Exercise material »

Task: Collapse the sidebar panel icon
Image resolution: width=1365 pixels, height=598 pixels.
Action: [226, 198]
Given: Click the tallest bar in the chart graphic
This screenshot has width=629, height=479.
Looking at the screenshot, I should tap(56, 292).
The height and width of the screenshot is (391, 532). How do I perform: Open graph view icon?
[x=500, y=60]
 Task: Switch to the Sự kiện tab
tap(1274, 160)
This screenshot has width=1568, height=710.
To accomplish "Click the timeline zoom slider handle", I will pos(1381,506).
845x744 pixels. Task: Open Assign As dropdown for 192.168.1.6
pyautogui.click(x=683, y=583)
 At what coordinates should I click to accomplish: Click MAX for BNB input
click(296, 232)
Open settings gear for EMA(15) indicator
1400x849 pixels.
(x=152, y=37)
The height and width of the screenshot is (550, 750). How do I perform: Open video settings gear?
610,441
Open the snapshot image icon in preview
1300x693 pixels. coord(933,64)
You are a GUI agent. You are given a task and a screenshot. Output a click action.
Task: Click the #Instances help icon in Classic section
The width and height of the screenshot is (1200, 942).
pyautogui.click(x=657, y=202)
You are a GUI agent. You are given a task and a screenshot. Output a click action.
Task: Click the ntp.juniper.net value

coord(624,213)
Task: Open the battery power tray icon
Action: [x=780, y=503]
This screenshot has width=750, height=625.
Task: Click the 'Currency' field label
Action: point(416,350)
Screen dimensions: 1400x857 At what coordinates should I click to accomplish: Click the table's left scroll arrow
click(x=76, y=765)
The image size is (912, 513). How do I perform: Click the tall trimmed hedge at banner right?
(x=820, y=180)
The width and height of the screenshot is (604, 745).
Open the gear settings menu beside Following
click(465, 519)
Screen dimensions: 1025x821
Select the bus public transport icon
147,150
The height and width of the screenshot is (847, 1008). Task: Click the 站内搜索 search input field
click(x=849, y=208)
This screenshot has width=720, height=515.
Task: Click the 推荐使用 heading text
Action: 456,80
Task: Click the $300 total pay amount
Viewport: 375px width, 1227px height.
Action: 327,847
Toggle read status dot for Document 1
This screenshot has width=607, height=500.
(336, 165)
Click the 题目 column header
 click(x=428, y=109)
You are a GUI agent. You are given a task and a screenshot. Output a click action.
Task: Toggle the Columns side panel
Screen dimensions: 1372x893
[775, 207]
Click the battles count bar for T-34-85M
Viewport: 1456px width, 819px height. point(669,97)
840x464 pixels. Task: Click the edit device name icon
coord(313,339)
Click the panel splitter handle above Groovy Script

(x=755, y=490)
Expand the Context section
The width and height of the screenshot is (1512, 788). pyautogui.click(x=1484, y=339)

Problem details »
Reproduce every line of the data so that nothing differs from the original.

Exercise answer »
Task: Collapse the sidebar panel icon
Image resolution: width=1365 pixels, height=598 pixels.
Action: [226, 198]
Given: Click the tallest bar in the chart graphic
This screenshot has width=629, height=479.
Looking at the screenshot, I should tap(56, 292).
The height and width of the screenshot is (391, 532). How do I perform: Open graph view icon?
[x=500, y=60]
 Task: Switch to the Sự kiện tab
tap(1274, 160)
This screenshot has width=1568, height=710.
To accomplish "Click the timeline zoom slider handle", I will pos(1381,506).
845x744 pixels. Task: Open Assign As dropdown for 192.168.1.6
pyautogui.click(x=683, y=583)
 At what coordinates should I click to accomplish: Click MAX for BNB input
click(296, 232)
Open settings gear for EMA(15) indicator
1400x849 pixels.
(x=152, y=37)
The height and width of the screenshot is (550, 750). How do I perform: Open video settings gear?
610,441
Open the snapshot image icon in preview
1300x693 pixels. coord(933,64)
You are a GUI agent. You are given a task and a screenshot. Output a click action.
Task: Click the #Instances help icon in Classic section
The width and height of the screenshot is (1200, 942).
pyautogui.click(x=657, y=202)
You are a GUI agent. You are given a task and a screenshot. Output a click action.
Task: Click the ntp.juniper.net value

coord(624,213)
Task: Open the battery power tray icon
Action: [x=780, y=503]
This screenshot has width=750, height=625.
Task: Click the 'Currency' field label
Action: point(416,350)
Screen dimensions: 1400x857 At what coordinates should I click to accomplish: Click the table's left scroll arrow
click(x=76, y=765)
The image size is (912, 513). How do I perform: Click the tall trimmed hedge at banner right?
(x=820, y=180)
The width and height of the screenshot is (604, 745).
Open the gear settings menu beside Following
click(465, 519)
Screen dimensions: 1025x821
Select the bus public transport icon
147,150
The height and width of the screenshot is (847, 1008). Task: Click the 站内搜索 search input field
click(x=849, y=208)
This screenshot has width=720, height=515.
Task: Click the 推荐使用 heading text
Action: 456,80
Task: Click the $300 total pay amount
Viewport: 375px width, 1227px height.
Action: 327,847
Toggle read status dot for Document 1
This screenshot has width=607, height=500.
(336, 165)
Click the 题目 column header
 click(x=428, y=109)
You are a GUI agent. You are given a task and a screenshot. Output a click action.
Task: Toggle the Columns side panel
Screen dimensions: 1372x893
[775, 207]
Click the battles count bar for T-34-85M
Viewport: 1456px width, 819px height. point(669,97)
840x464 pixels. Task: Click the edit device name icon
coord(313,339)
Click the panel splitter handle above Groovy Script

(x=755, y=490)
Expand the Context section
The width and height of the screenshot is (1512, 788). pyautogui.click(x=1484, y=339)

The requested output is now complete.